# [YOUR TASKS]
• 1. In the text on garden plant conditions, how long do the white grubs of the maple petiole borer tunnel inside the leaf stem?
• 2. Decide whether each statement agrees with the text on garden plant conditions, answering yes or no and quoting the deciding words: (a) The twig pruner is a beetle. (b) Chemical controls are recommended against the maple petiole borer. (c) Some leaf spots can leave a ragged hole in the leaf.

# [TEXT]
[Start of section]
There are a number of conditions in gardens that may affect the appearance of a plant, but not pose a serious threat to its overall health. These conditions have a variety of causes, from environment and climate, to insects and bacteria or fungi. Usually control measures are not necessary or even possible. However, an understanding of the origins of some of the more common nuisances can eliminate much of the anxiety when a plant appears to be in distress.
The occasional leaf that falls from a tree during periods of active growth is not a cause for concern. However, when the ground beneath a tree becomes covered with fallen leaves, then there is probably an insect at work. In fact, there are two insects whose eating habits cause leaf drop.
Maple Petiole Borer
The preferred host of the maple petiole borer is the sugar maple and occasionally the Norway maple. The larva of this small wasp bores into the leaf stems (petioles) in mid-spring, and lays its eggs near the leaf blades. The white grubs that hatch will tunnel inside the leaf stem for 2-3 weeks, weaken the stem, and cause the leaf to drop to the ground. Infestations of petiole borers are not predictable and spray application control methods are difficult to time. However, since the health of the tree is not affected by the leaf drop, chemical controls are not necessary.
When leaves fall while still attached to twigs, you may suspect an insect called, appropriately enough, the twig pruner. Most ornamental trees can be hosts for this insect, a beetle whose life cycle will, at various stages, damage a twig to the point of separating it from the tree. Adults chew a hole in the bark at the tip of a twig as a site to deposit an egg. Emerging larvae bore into the twig and feed on the wood as they tunnel toward the base of the twig. Larvae are full-grown by late summer, at which time they cut through the twig wood and completely sever it from the tree.
There are a number of bacteria and fungi that cause leaf spots on the foliage of a wide variety of trees, shrubs, and herbaceous plants. However, they generally do little or no harm to the leaf. Leaf spot diseases often appear initially as small round or oval dead areas, scattered over the surface of the leaf. Color may vary from yellow, to purple, to brown or black. Texture can be either smooth or rough, and the spots can appear as flat on the surface or slightly raised. Some leaf spots drop out of the leaf altogether, leaving a ragged hole behind. Because an exact identification of the causal agent is difficult, control methods are not usually recommended. While affecting the cosmetic appearance of the plant, leaf spot does not generally harm healthy plants.
As a tender, young leaf emerges on a tree in early spring, it is highly susceptible to enviromental stresses until it has fully expanded and developed its natural waxy protective coating. In the spring, late frosts and high winds may cause damage to patches of cells in this soft tissue. As the leaves continue to expand, the young growth shows ragged edges, tears, and holes, which fortunately become less noticeable as the tree matures. Leaf tatter is unattractive but not harmful to the overall health of the affected tree.
[End of section]
# [RECORDS SHOWN]
[Start of section]
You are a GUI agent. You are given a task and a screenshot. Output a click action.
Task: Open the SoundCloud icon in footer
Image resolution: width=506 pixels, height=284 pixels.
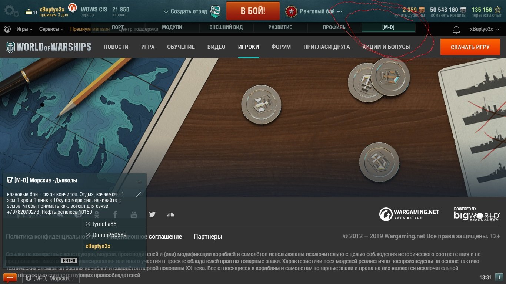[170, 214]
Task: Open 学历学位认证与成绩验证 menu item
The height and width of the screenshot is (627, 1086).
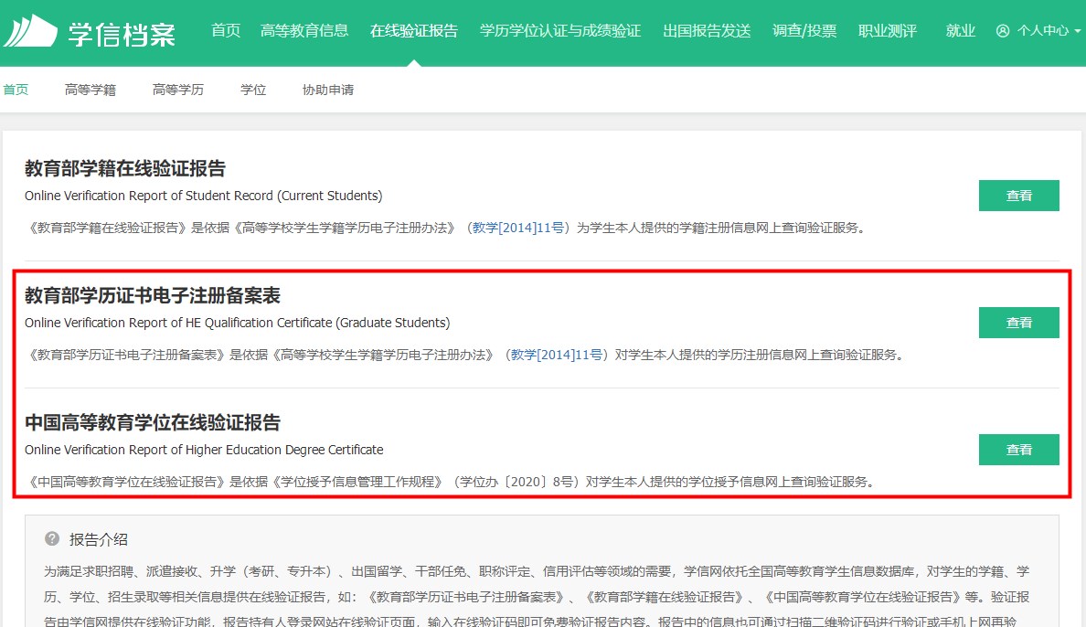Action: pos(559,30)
[End of section]
[Start of section]
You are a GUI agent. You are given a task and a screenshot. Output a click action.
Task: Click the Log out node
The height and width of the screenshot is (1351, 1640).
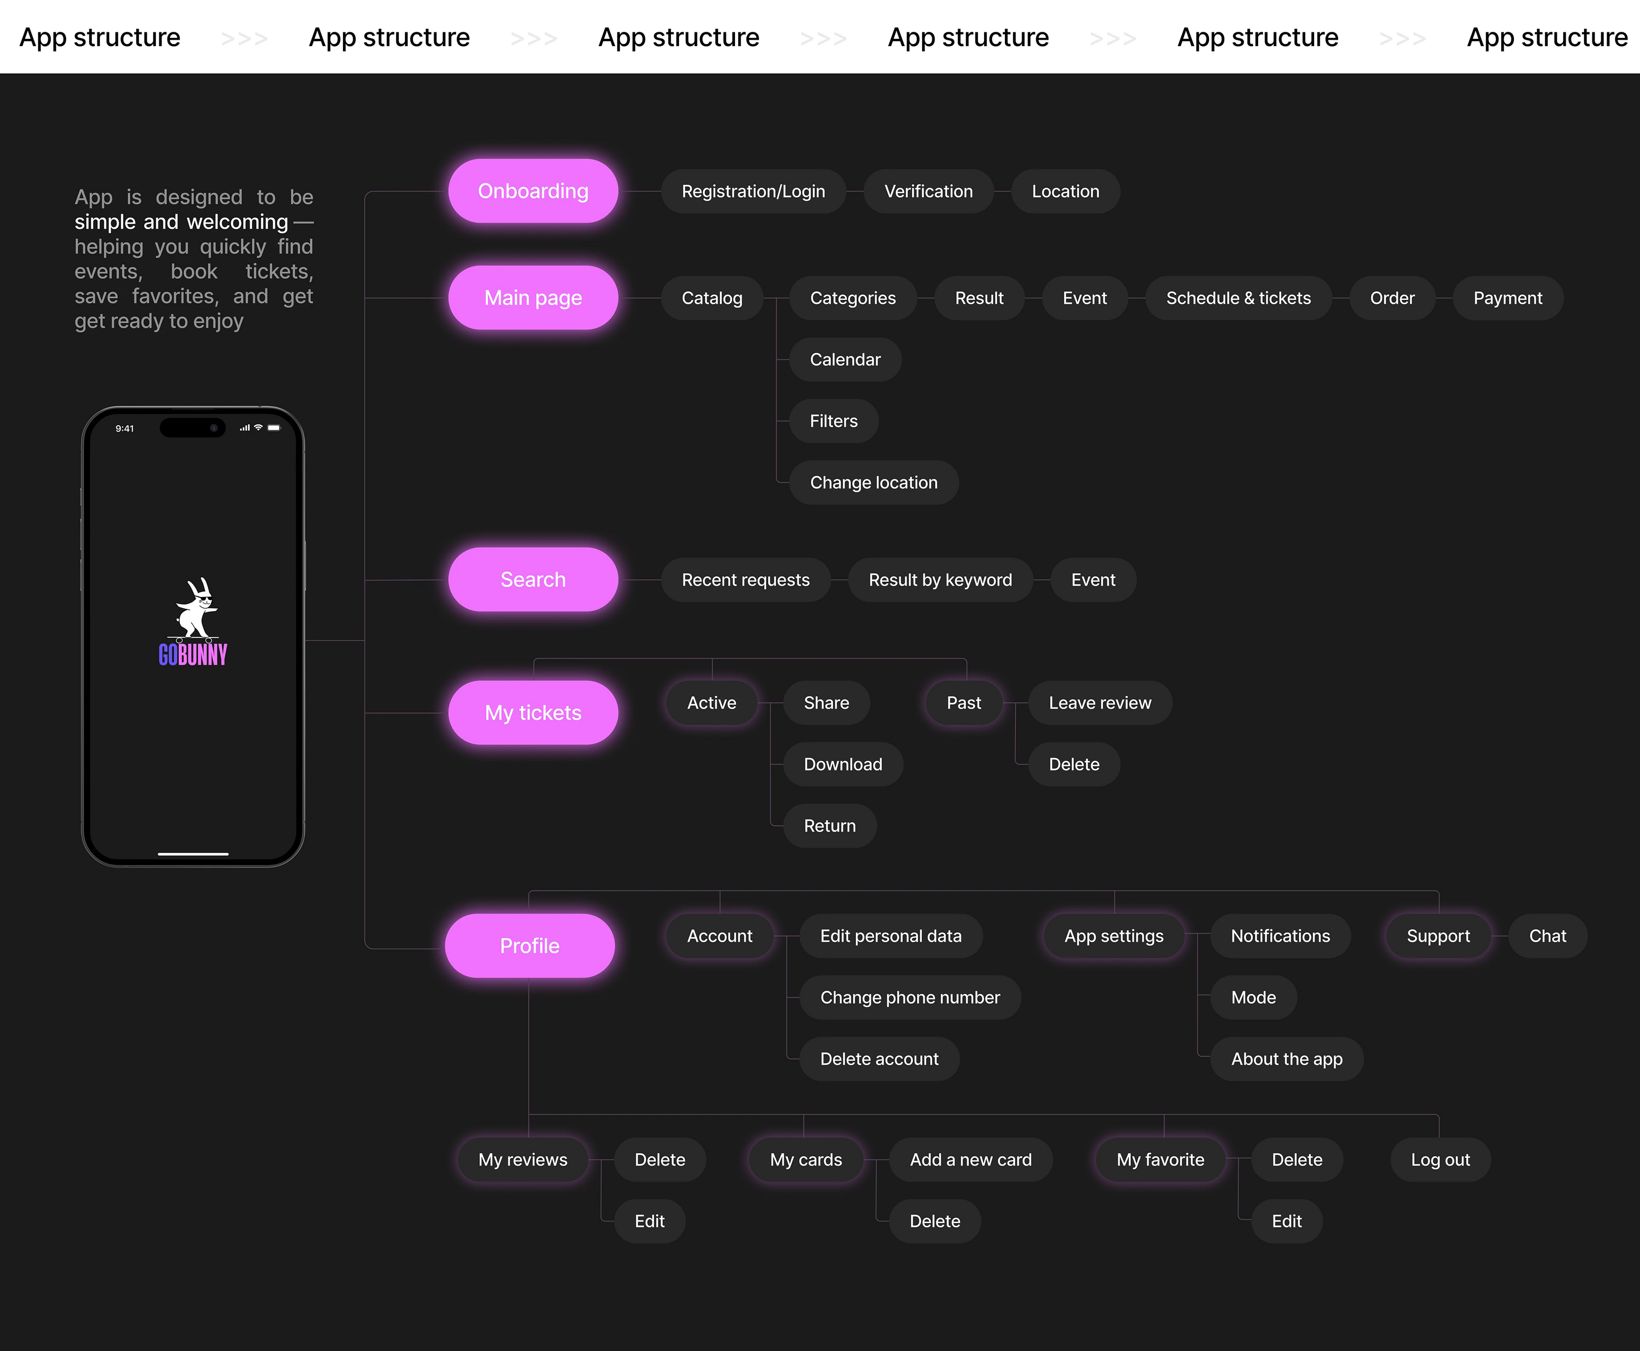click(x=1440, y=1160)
[End of section]
[Start of section]
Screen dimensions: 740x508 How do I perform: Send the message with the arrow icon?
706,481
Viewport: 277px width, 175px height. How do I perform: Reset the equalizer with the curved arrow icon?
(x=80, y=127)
[End of section]
# [TASK-BY-TASK RESULTS]
• 1. 2-3 weeks.

• 2.
(a) Yes: "a beetle whose life cycle will, at various stages, damage a twig to the point of separating it from the tree"
(b) No: "chemical controls are not necessary"
(c) Yes: "Some leaf spots drop out of the leaf altogether, leaving a ragged hole behind"